Do you have a code for doing the same in R studio, I've been trying to built a Seurat object with public available data, using the counts, position and images, with no success. Thanks
Sorry :( only code for this in python atm. What step specifically are you having trouble with? The initial loading of the data?
Hi Sam, do you have a video of how you’re downloading the data from NCBI (papers) because that part I don’t understand.
I don't have a video. But I tweet about it sometimes if you follow me on twitter. I may make something like this in the future. You can check out my most recent video series for another example from a different dataset
great video, I learn a lot. But i was wondering what device you use? I did the same analysis but i could load the model because im out of memory.
this computer has 128 gb memory. But you can try the analysis with fewer samples if you want to follow along still
Dear sanbomic! I am wondering what is your first options for gene regulatory network analysis? when you have only single cell rna seq data or also have single cell ATAC data!!
I like scenic and scenic+ if you have paired ATAC data. Scenic and cell oracle are also good choices.
@@sanbomics Thank you so much
Thank you, very usefull !
thank you for the nice video, regarding to the part for making the cell typ fraction plot (form this part of the code till end of this part: adata.obs.groupby(['sample']).count()) may you also please explain how to do it in R with the Seurat objecet? thanks
Your older videos are also very helpful. Thank you for everything
They never got much love though xD
Hi! thanks for this! just wondering if you have tried comparing results of CellOracle from SCENIC?
I haven't, but there is someone in the lab working on that at the moment.
Hello I'm use Star to align rna .fq using --quantmode when i cat ReadPerGene.out.tap it's indicate that my read only map to rRNAs ncRNA but when i check in IGV it shown that my reads mapped to coding gene ,how do i fix this I'm trying to use ReadPerGene.out.tab to further analysis.
Hi! Im memory limited, so I can only load in my dataset using the backed = 'r' option. How would I subset in this scenario?
I avoid backed at all costs haha. I know I have had to do this before.. but it is so infrequent that I don't remember how off the top of my head and I don't remember where I can find an example. Hope you figured it out, sorry for slow response
Not sure if the DeseqDataSet parameters have changed since this tutorial but I had to change clinical to metadata when running: dds = DeseqDataSet( counts = counts, metadata=pb.obs, design_factors="tumour")
Yup its changed a lot. I'll be remaking it soon!
there is no complex heat map package
haii may I know if it runs .tsv file?
if you import the tsv first as a pandas dataframe
Could you please help how to make a violin plot using AUCell package like you did for dimplot?
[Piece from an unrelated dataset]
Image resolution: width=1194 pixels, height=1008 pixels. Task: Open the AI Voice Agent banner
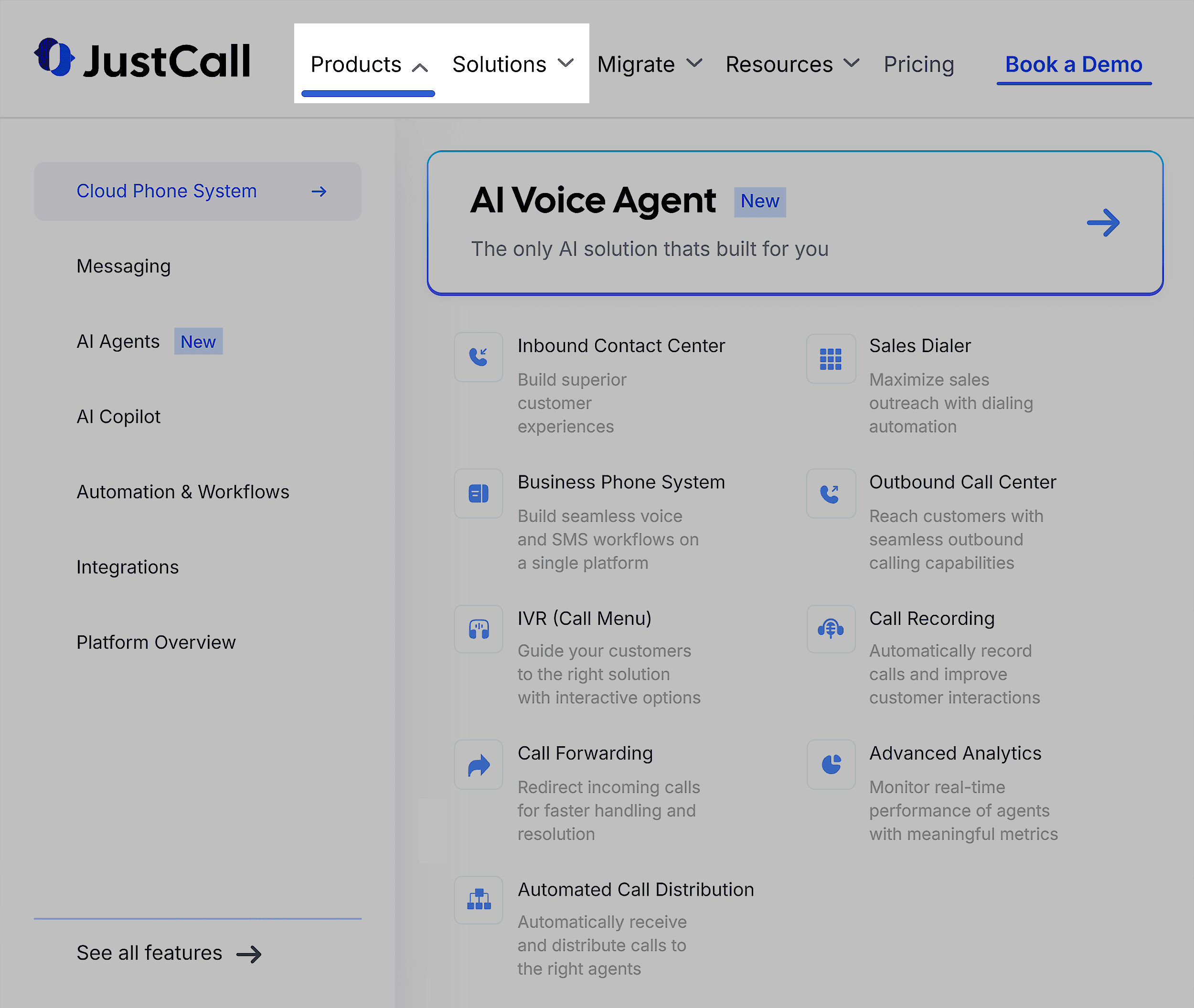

Your tutorials are always incredibly helpful! Do you have a scripts that implements UMAP to spatial transition animation for the Xenium dataset? We have a beautiful new dataset that can share. sqiuatarizonadotedu. Thanks so much.
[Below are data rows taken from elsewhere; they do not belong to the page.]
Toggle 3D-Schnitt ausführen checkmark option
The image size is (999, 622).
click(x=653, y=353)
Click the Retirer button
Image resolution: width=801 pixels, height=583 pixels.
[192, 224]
Hey! Could you please explain what these computed counts are?
Men U R a real hero
No you are the real hero! (The Boys reference)
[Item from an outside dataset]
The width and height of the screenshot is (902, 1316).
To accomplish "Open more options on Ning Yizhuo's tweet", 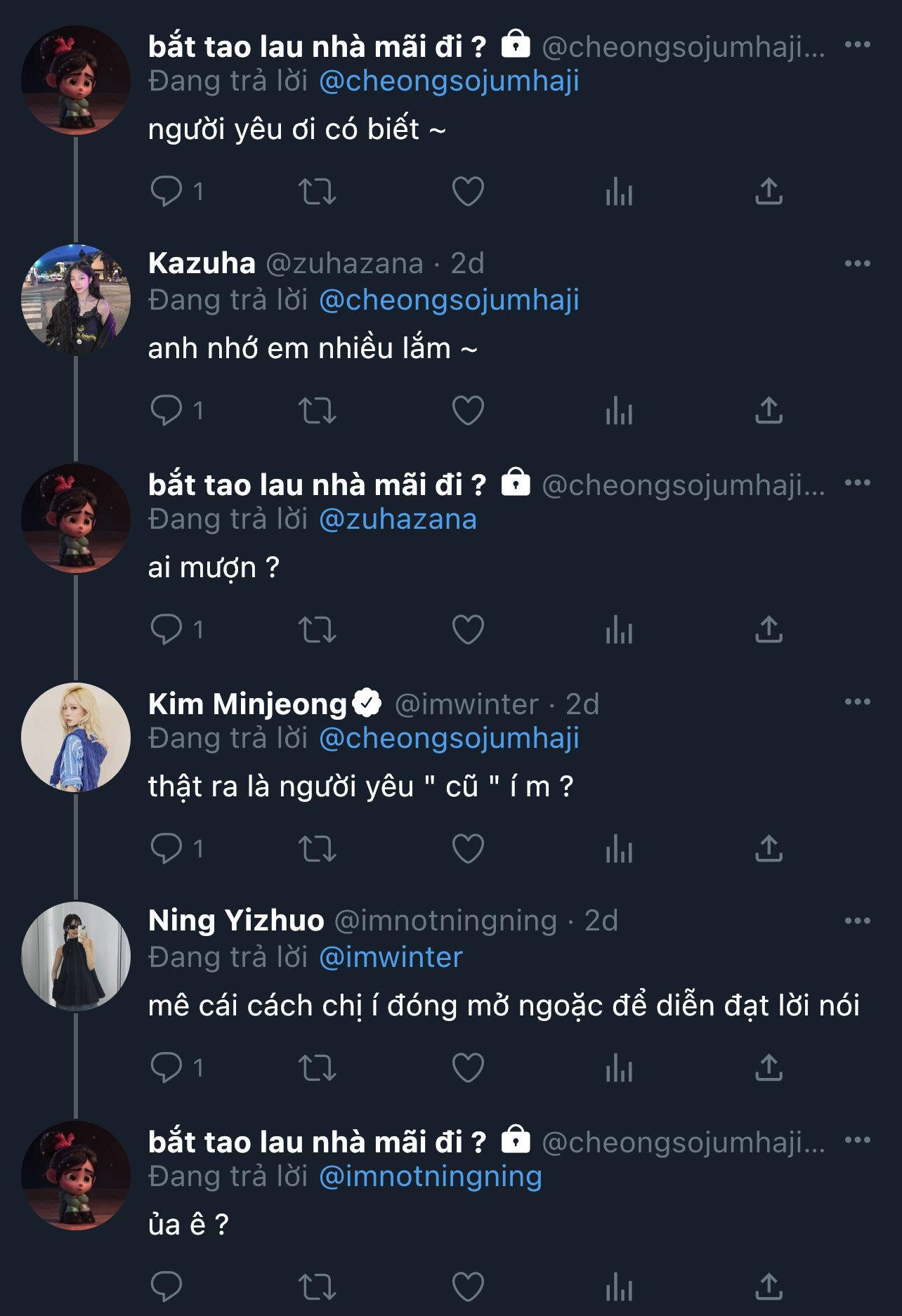I will (857, 921).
Very cool video! Could you please tell us how to do something similar to your introduction with the umap transforming to the logo??
I have the video where I turn my cat into a UMAP. Let me know if that helps, if not, I can maybe post the code.
my name is zeinab bahari . you can find me in research gat... i need help in rna seq data analysis
If you need help you can check out sanbomics.com
Hi.thanks for your good video.how can acsess to you dr. i need some emergenecy help in my data analysis.. please help me
Hi, you can reach me through sanbomics.com
Im not a scientist. I came here from cancer research. I gave it a thumbs up. Clear and informational.
Is there a reason you used CellTypist before integration? It means that the overclustering done by CellTypist is different to the overclustering done post-integration when annotating (which is making annotation a bit confusing in my case)
You can do it after depending on how many cells you have. With this many cells it becomes almost impossible because it requires a dense matrix.